As I look out over the national Mall in Washington, I can see them building the new World War II Memorial. The monstrous excrescence on the clean lines and open space of the Mall is scheduled to be finished next spring and has at least the merit of inducing the National Capital Planning Commission to ban all future memorial projects there. I wish they also had the power to decree that all future monuments everywhere would be limited to the size of a small brass plaque, but our demand for therapeutic monuments, like the empty chairs of Oklahoma City, is sure to prove too strong.


This is expecially true, I expect, at the World Trade Center site. Ever since the tragedy of two years ago, this has attracted sad little notes and personal mementos from visitors, or what one observer has called the “Diana-fication” of our grief for what happened there. Now, as James Traub writes in the New York Times Magazine, “The competition to design a memorial to those who died provoked an astonishing 5,200 proposals, the great majority from nonexperts who were plainly moved to use design to express their feelings about the catastrophe.” For such people, designing a monument is equivalent to dropping off a teddy-bear at the site.


Interesting and important as such feelings no doubt are to their feelers, they do cause them and others to take their eyes away from the task of remembering those who can feel no more.
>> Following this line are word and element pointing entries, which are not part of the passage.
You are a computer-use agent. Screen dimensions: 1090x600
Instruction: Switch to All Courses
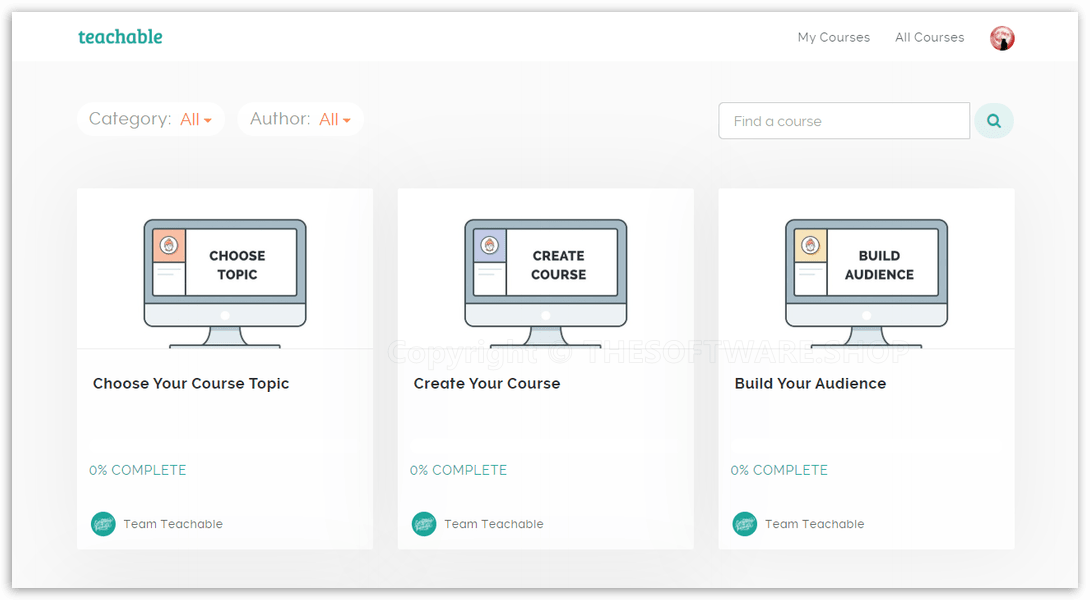pyautogui.click(x=929, y=37)
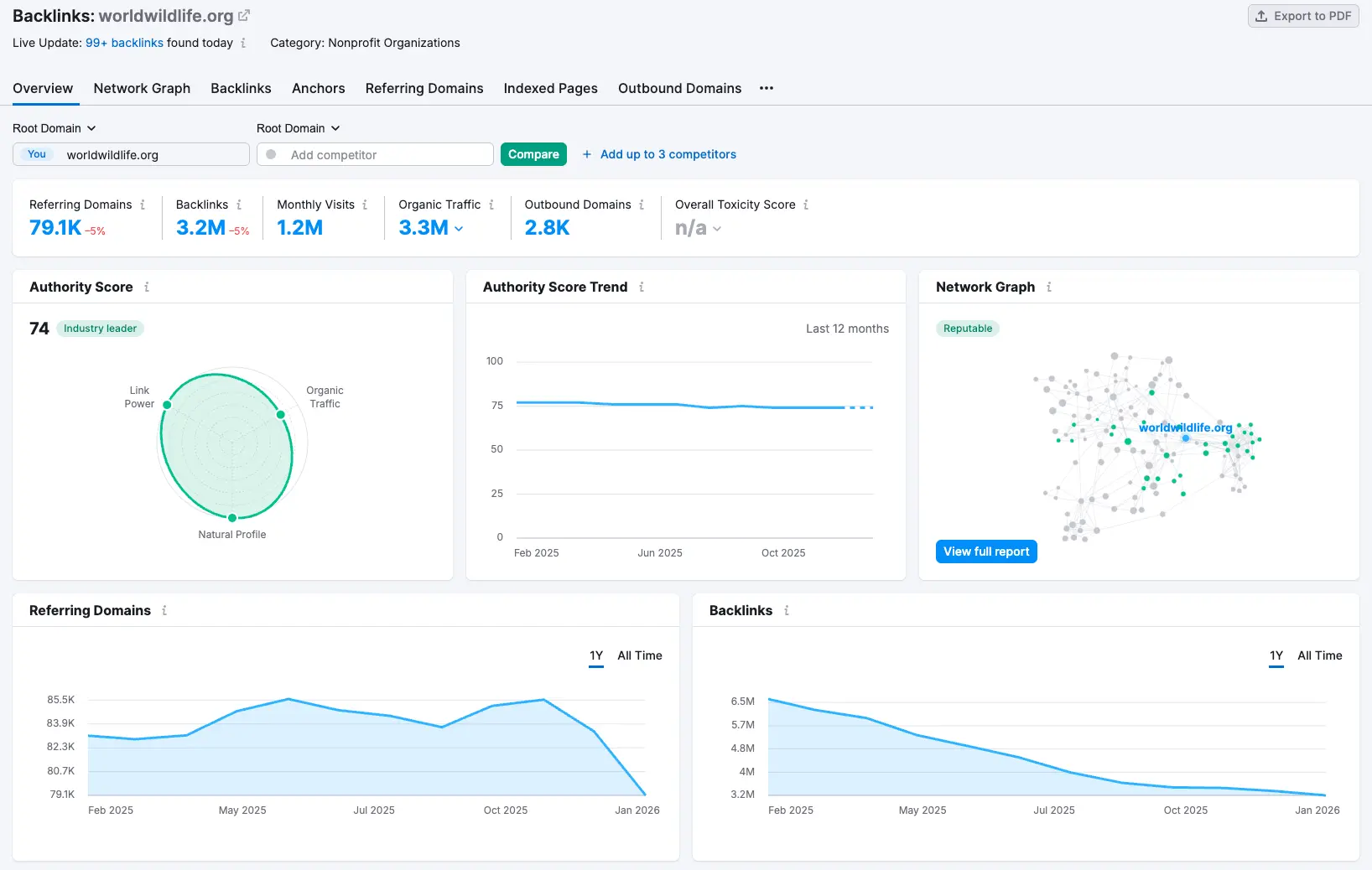Switch Backlinks chart to All Time
The image size is (1372, 870).
point(1319,655)
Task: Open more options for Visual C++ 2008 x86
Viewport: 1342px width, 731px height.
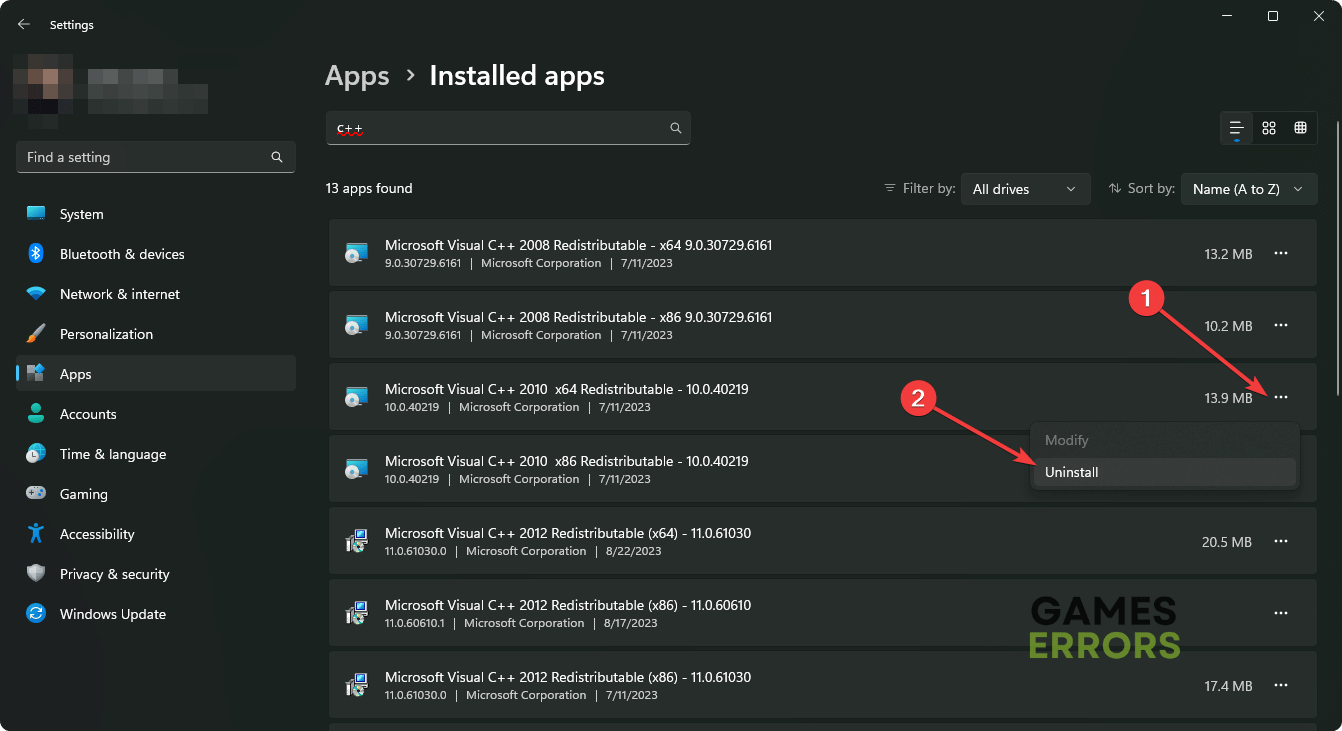Action: coord(1281,326)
I keep thinking, too, about the Holocaust Museum just down the street from the World War II monument in Washington, which a decade ago pioneered the new memorial trend of asking visitors to write little messages expressing how they feel about what they have seen. Though this practice may offer some relief to the powerful feelings of the visitors, you can’t help reflecting that it is rather a trivialization of the solemnity with which the museum otherwise asks us to regard the sacrifice of the victims it commemorates.
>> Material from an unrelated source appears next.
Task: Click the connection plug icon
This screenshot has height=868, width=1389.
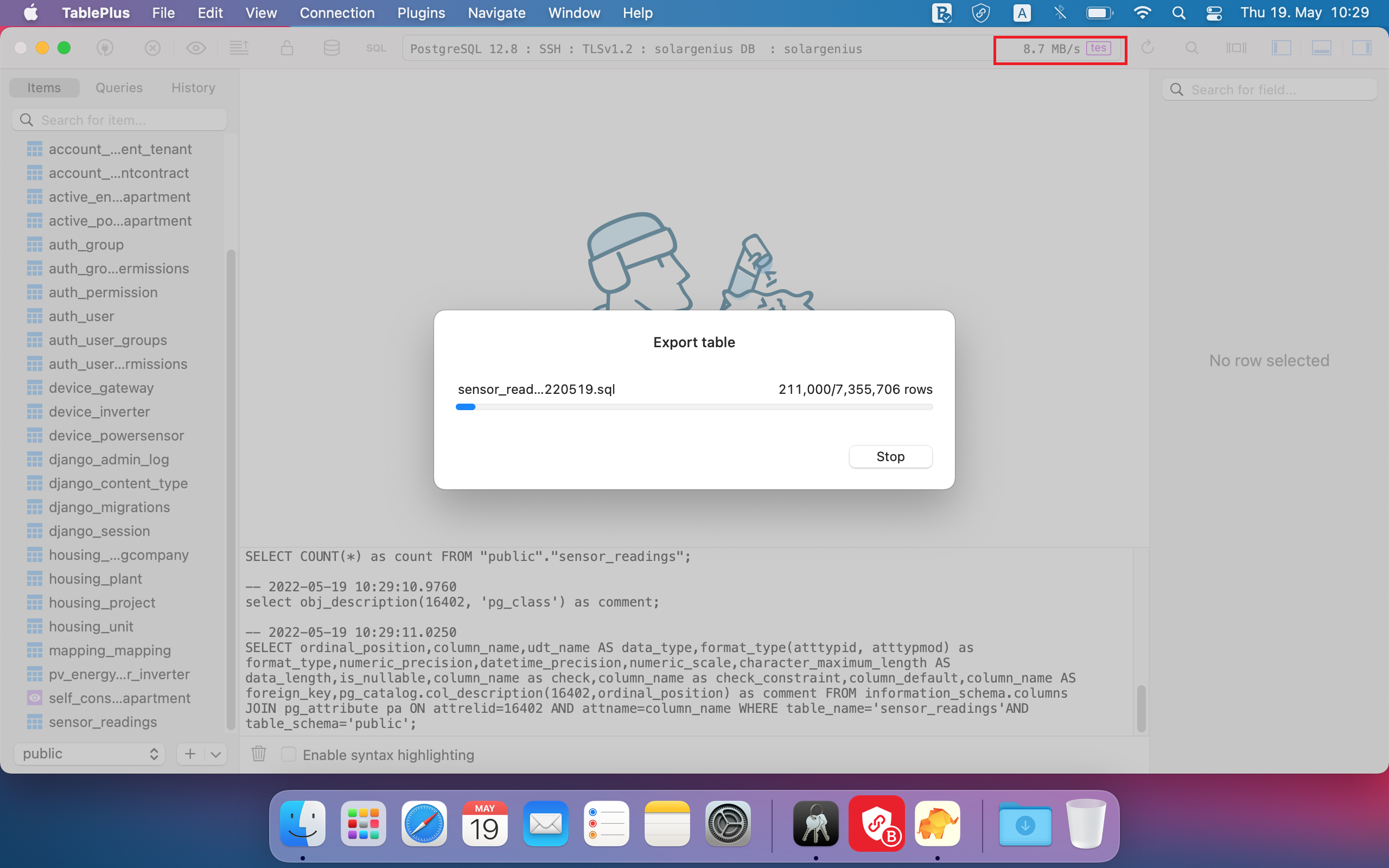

Of course it is true that all monuments and memorials are memorials less to the heroes or victims they ostensibly commemorate than to ourselves, and to our feelings about them. We need to assuage our survivors’ guilt by lavishing unending attention on those who did not survive, and we all have survivors’ guilt when it comes to the victims of 9/11. The attacks were so sudden and unexpected, the hand of death upon the undeserving so random that even more than other public deaths that touch us closely, these deaths remind us of our own mortality. But there is also something fundamentally false about such feelings. As Philip Larkin writes of the poignancy of A Young Lady’s Photograph Album,


. . .in the end, surely, we cry
Not only at exclusion, but because
It leaves us free to cry. We know
what was
Won”t call on us to justify
Our grief, however hard we yowl across


The gap from eye to page.


Grief is also, that is, especially for those of us whose loss is not a personal one, a form of self-indulgence. A good monument should provide a necessary check to the sense of self-congratulation that memorializing inevitably brings with it. There is something to be said for the older practice of erecting an equestrian statue to the odd general or president but leaving the memorializing of the poor bloody infantry — or in this case the poor bloody bond traders — to their loved ones. In the end, the democratization of heroism will mean the end of heroism. If everyone is a hero, then no one is a hero.
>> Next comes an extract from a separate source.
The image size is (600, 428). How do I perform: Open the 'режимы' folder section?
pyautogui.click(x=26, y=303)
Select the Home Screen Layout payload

We affect to prefer the humble hero to the Great Man — the Washingtons and Jeffersons and Lincolns who have hitherto dominated the public spaces of the capital — at least until we need the latter in Afghanistan or Iraq or whatever place will serve as the next theatre of operations to which the events of September 11th lead us. But in doing so we really exalt ourselves. All those ordinary victims are easier to regard with fraternal feelings, to mix with in spirit and to sentimentalize about. How hard, finally, it is to learn that we are not called on to feel but to do, not to leave our own mark on a site of national importance and tragedy but to take away its mark upon ourselves. But isn’t that the way to true humility?